By Bill Kelly, CEO, CAIA Association

Pity the poor maligned pig. From the early origins of the Mother Goose nursery rhyme dating back almost 300 years, to the modern and profane descriptor for any boorish lout, the pig is there. Commonly used synonyms, like swine, provide little solace and the barnyard habits of the poor porker are not exactly paving any roads to redemption. To burnish the brand of the porcine and to not unfairly malign others, this post will attempt to shift to the adjective-adaptation (piggish) and put it in front of the word behavior as we turn to the boaring (pun intended) world of International Accounting Standard (“IAS”) 19.

A defined benefit pension plan is a basic promise between the sponsor and the employee. Once specified service and age requirements are met, said employer promises to pay employee a fixed (or defined) annuity for life. From there it gets very complicated and a small army of actuaries are typically tasked to figure out a myriad of assumptions such as future compensation levels, inflation trends, plan demographics, and mortality rates. This all goes into the hopper and that future liability is then quantified with a reasonable degree of accuracy. The last step is to determine how much needs to be set aside today, to be compounded at an assumed rate of return, ideally resulting in a fully-funded plan come payment date.
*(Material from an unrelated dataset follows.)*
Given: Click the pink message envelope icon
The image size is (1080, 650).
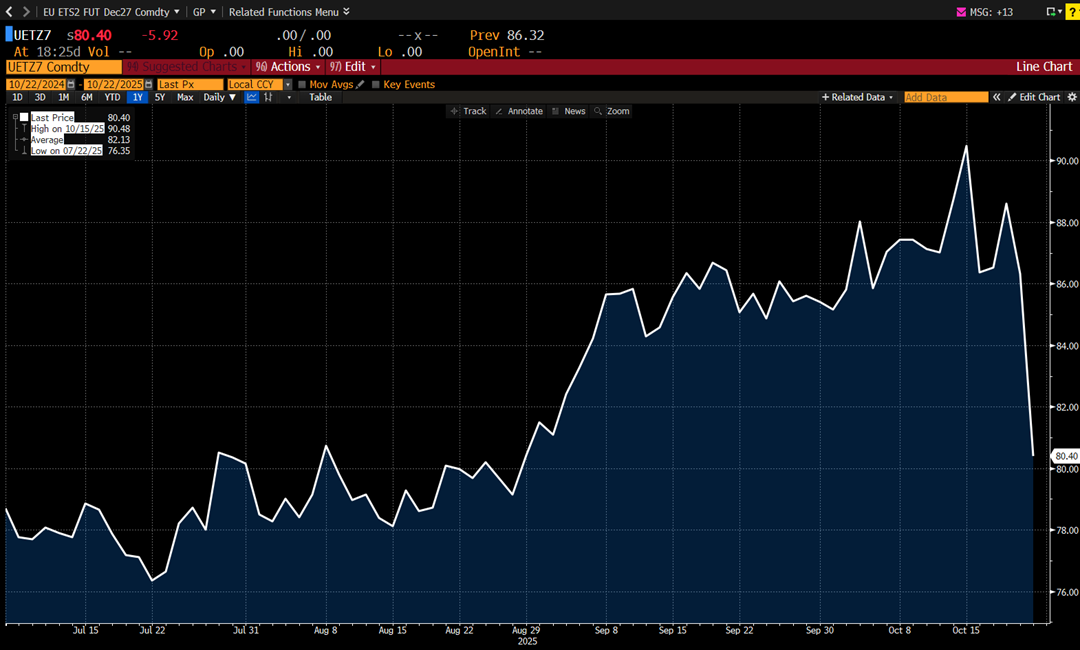Looking at the screenshot, I should (962, 12).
Despite all the work that goes into the sizing of the liability, the choice of the rate of return is not always subject to the same rigor, and that can have a major impact on the lender of last resort, which will likely be you, the taxpayer. The math is simple: the higher the expected long-term return rate, the less dollars that are needed to be set aside today. You can imagine the piggish behavioral tendencies for the plan fiscal agents if this return rate was bound only by imagination which is no longer the case, at least in parts of the pension world, and this is exactly what IAS 19 looked to accomplish. This accounting standard is mandated for all public companies where they must use high quality corporate bond yields to size and fund pension liabilities, resulting in a current average assumed return rate of 3.5% in the US, 1.8% in the Netherlands, and a barely visible .7% in Switzerland, as commitments and funding levels are now better aligned.
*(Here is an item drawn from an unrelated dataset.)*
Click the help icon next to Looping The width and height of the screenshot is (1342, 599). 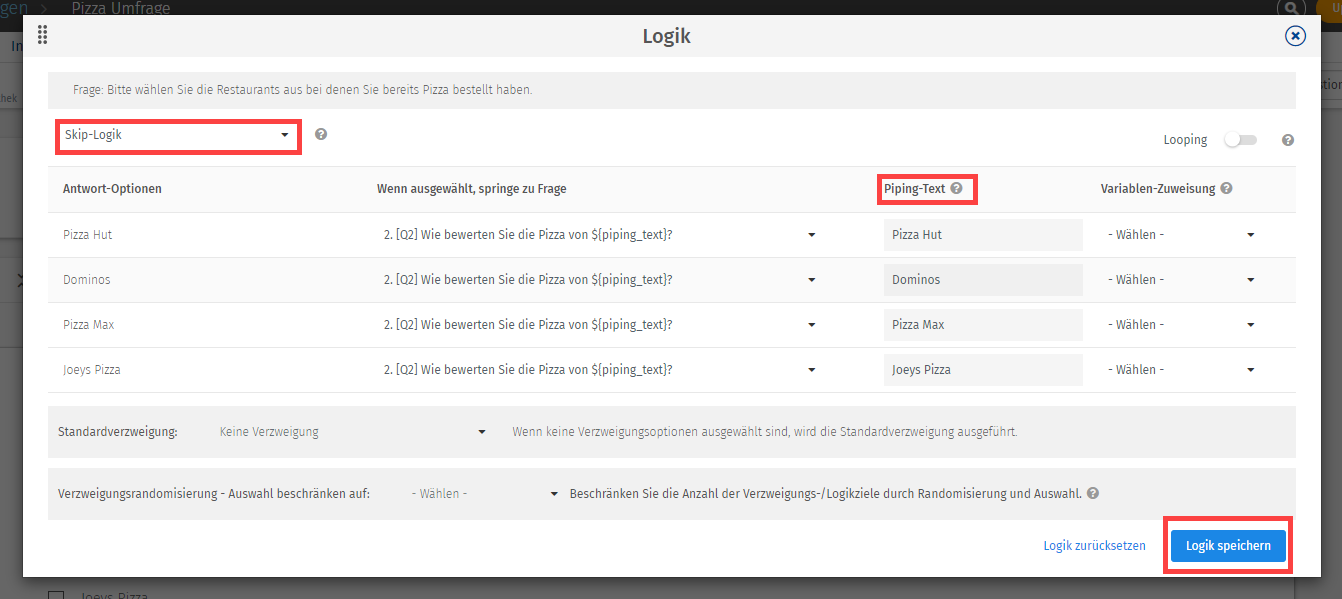point(1287,140)

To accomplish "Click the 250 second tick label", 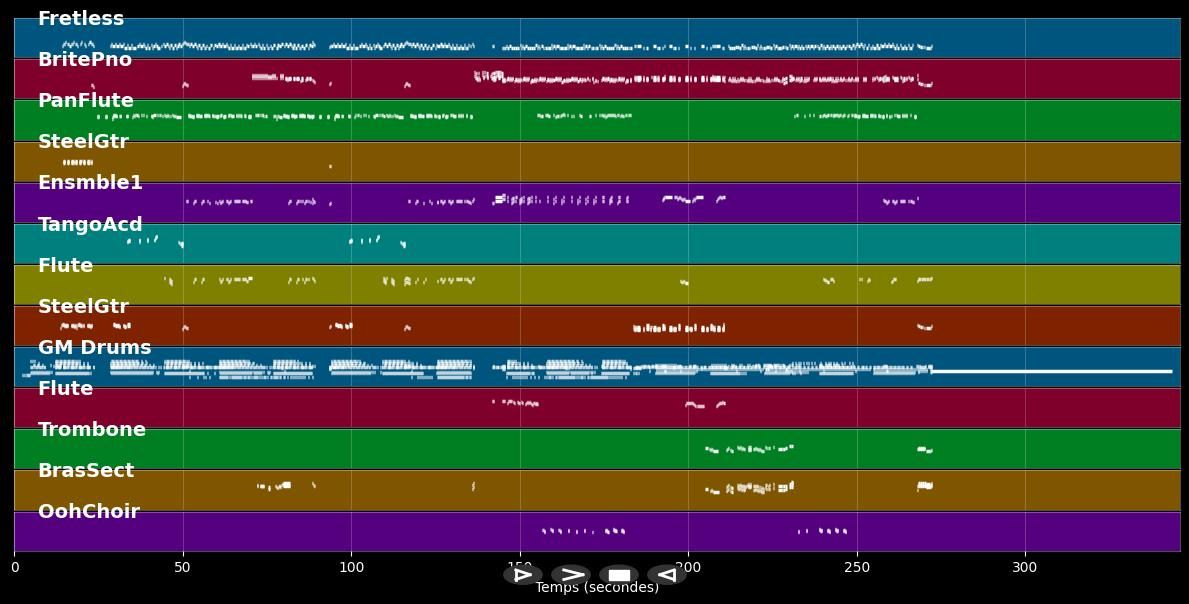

Curiously, there are no such rate setting standards in either the public pension plan space or for the multi-employer plans, the latter of which have been in the news quite a bit in the recent days as they look for the wizards in Washington to dig them out of what is estimated to be at least a $65 billion hole. They got there for a variety of reasons (all foreseeable and foretold), not the least of which was the allowed use of an “assumed rate of return,” of 7.3 % (on average per Milliman, the pension consultancy), or more than twice the rate used by the corporate pension plans under IAS 19. This has allowed for unrealistically low contributions against a mounting pile of promises made, which are now coming due as the demographic tidal wave begins to crest.

Piggish or not, the taxpayer is likely to get TARPed with a barnyard mess at their local market in the weeks ahead. Rest assured there is an entire pen full of these situations in the back 40 of our pension plantation and they too will be watching.

Seek diversification, education and know your risk tolerance. Investing is for the long term.